1. Renaming Columns¶
new_column_name = { 'ano' : 'year' , 'mes': 'month', 'estado': 'state',
'numero': 'fire_numbers','encontro': 'date'}
df.rename(columns= new_column_name , inplace=True)
2. Re-arranging Column Order¶
new_column_order = [4,1,0,2,3,]
df = df[df.columns[new_column_order]]
3. Checking data types of specific columns¶
df['fire_numbers'].str.isdigit()
df['fire_numbers'].str.isnumeric()
-It returns AttributeError: Can only use .str accessor with string values!

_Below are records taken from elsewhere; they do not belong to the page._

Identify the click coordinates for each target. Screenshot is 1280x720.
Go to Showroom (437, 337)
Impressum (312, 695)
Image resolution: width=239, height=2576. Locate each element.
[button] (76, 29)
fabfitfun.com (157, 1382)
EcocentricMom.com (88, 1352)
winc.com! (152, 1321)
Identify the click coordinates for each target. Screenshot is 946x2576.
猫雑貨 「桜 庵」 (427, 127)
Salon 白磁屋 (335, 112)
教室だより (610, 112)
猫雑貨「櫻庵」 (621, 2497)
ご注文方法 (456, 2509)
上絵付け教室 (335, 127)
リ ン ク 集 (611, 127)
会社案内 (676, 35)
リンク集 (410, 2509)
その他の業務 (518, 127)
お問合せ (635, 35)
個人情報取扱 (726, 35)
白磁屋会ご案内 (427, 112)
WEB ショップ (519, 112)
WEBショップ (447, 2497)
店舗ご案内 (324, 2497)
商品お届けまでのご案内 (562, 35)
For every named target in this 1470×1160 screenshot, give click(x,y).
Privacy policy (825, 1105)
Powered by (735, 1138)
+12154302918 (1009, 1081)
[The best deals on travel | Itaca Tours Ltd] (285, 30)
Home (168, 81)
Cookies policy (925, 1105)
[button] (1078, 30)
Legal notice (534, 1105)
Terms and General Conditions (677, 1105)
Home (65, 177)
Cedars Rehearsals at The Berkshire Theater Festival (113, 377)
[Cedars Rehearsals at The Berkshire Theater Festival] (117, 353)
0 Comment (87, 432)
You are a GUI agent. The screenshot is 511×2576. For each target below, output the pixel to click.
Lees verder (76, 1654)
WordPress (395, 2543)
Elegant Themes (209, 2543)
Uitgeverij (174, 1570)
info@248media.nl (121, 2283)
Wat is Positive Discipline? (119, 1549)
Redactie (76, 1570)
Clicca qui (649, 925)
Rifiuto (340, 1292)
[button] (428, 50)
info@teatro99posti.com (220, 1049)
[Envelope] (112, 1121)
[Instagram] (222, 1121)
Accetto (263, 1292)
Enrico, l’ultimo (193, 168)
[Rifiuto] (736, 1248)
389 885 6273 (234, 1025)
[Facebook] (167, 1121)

-To fix this error -> we need to convert column 'fire_numbers' datatype to String
df['fire_numbers'].astype(str).str.isdigit()
df['fire_numbers'].astype(str).str.isnumeric()
4. Removing Text from column values¶
df['fire_numbers'] = df['fire_numbers'].str.strip("Fires")
5. Dealing with Missing Data¶
1. Checking Missing Values -> df.isnull().sum()
2. Decide what to do with Missing Values :
- A. Remove them using -> .dropna(axis=0)
- axis {0 or ‘index’, 1 or ‘columns’}, default 0
0, or ‘index’ : Drop rows which contain missing values
1, or ‘columns’ : Drop columns which contain missing value
- B. Replace them with average of column
DataFrame.fillna(method=None)
- C. Replace them with zeros, or Forward Fill (ffill) or Back Fill (backfill)
1.Replace with zeros
f['number_of_fires'].fillna(0)
2. Replace with Forward Fill (ffill)
Forward Fill df.ffill(axis = 0) -> any missing value is filled with value in the previous row
Forward Fill df.ffill(axis = 1) -> any missing value is filled with value in the previous column
3. Replace with Back Fill (backfill)
Back Fill df.bfill(axis = 0) -> any missing value is filled with value in the next row
Back Fill df.bfill(axis = 1) -> any missing value is filled with value in the next column
- Here, we dropped Missing Values:
df.dropna(axis=0)
6. Changing Datatype of specified column¶
df['fire_numbers'] = df['fire_numbers'].astype(float)
7. Replacing a column value with a new value¶
Month_in_English = {'Janeiro': 'January',
'Fevereiro': 'February',
'Março': 'March',
'Abril': 'April',
'Maio': 'May',
'Junho': 'June',
'Julho': 'July',
'Agosto': 'August',
'Setembro': 'September',
'Outubro': 'October',
'Novembro': 'November',
'Dezembro': 'December'}
df["month"] = df["month"].map(Month_in_English)
8. Converting characters of column values to¶
.str.lower: Converts all characters to lowercase
.str.upper: Converts all characters to uppercase
.str.title: Converts first character of each word to uppercase and remaining to lowercase
.str.capitalize: Converts first character to uppercase and remaining to lowercase
.str.swapcase: Converts uppercase to lowercase and lowercase to uppercase
.str.casefold: Removes all case distinctions in the string
df['state'] = df['state'].str.title()
9. Removing Columns¶
df = df.drop(["month" , "year"], axis=1)
10. Removing Rows¶
- After removing rows you can reset indexes with -> df = df.reset_index(drop=True)
1. Dropping a Row with specified index
df = df.drop(df.index[1])
2. Dropping Multiple Rows with specified indexes
df = df.drop(df.index[[2,3]])
3. Drop A Range of Rows with specified range
df = df.drop(df.index[[1,4]])